Dataset excerpts |
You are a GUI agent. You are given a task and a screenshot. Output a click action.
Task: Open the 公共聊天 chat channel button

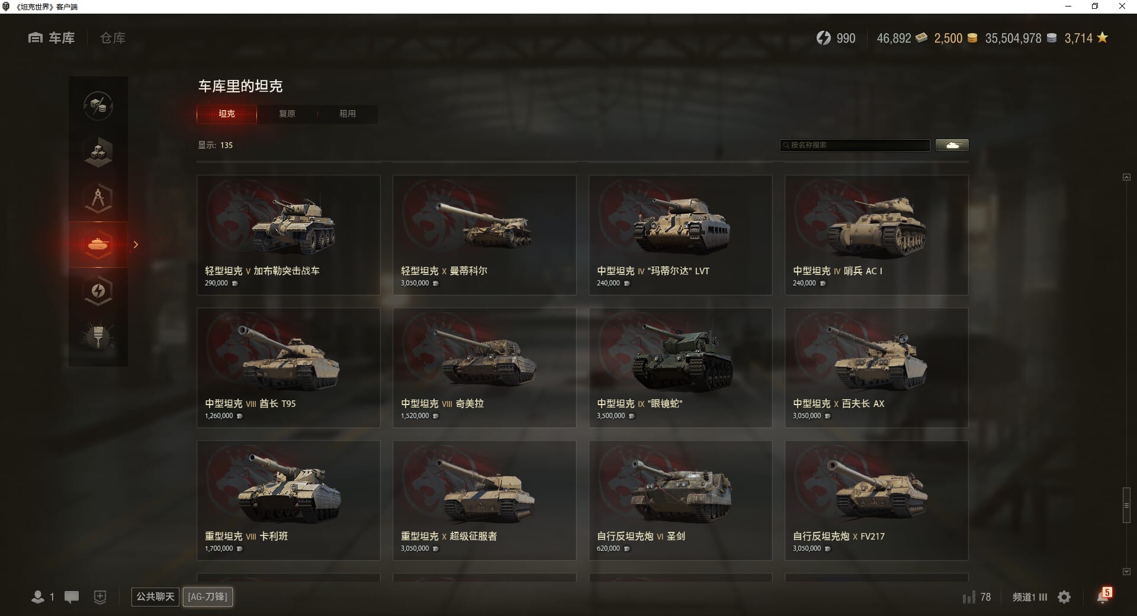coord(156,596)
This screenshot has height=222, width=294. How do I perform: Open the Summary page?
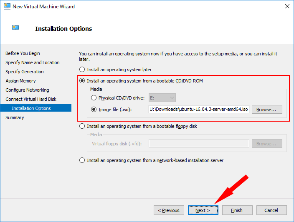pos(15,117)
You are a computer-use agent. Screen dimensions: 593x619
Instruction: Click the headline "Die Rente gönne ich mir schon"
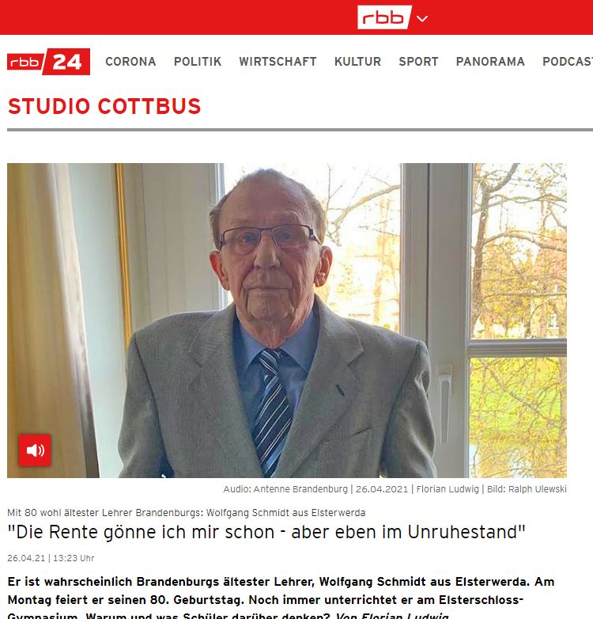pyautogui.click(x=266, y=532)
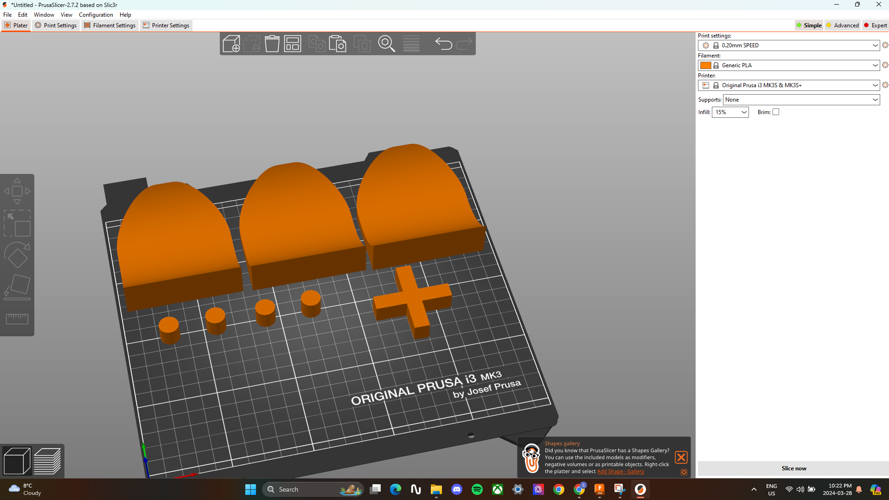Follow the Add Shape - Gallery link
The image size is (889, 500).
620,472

Instructions to follow |
Express the lines of the entries as a JSON list of strings, one string per line and no blank lines, from the line containing "You are a computer-use" up to and including the last line of the entries. Leave the pictures out of the list.

Final result |
[
  "You are a computer-use agent. Screen dimensions: 593x619",
  "Instruction: Click the headline \"Die Rente gönne ich mir schon\"",
  "pyautogui.click(x=266, y=532)",
  "Follow the Add Shape - Gallery link",
  "The image size is (889, 500).",
  "620,472"
]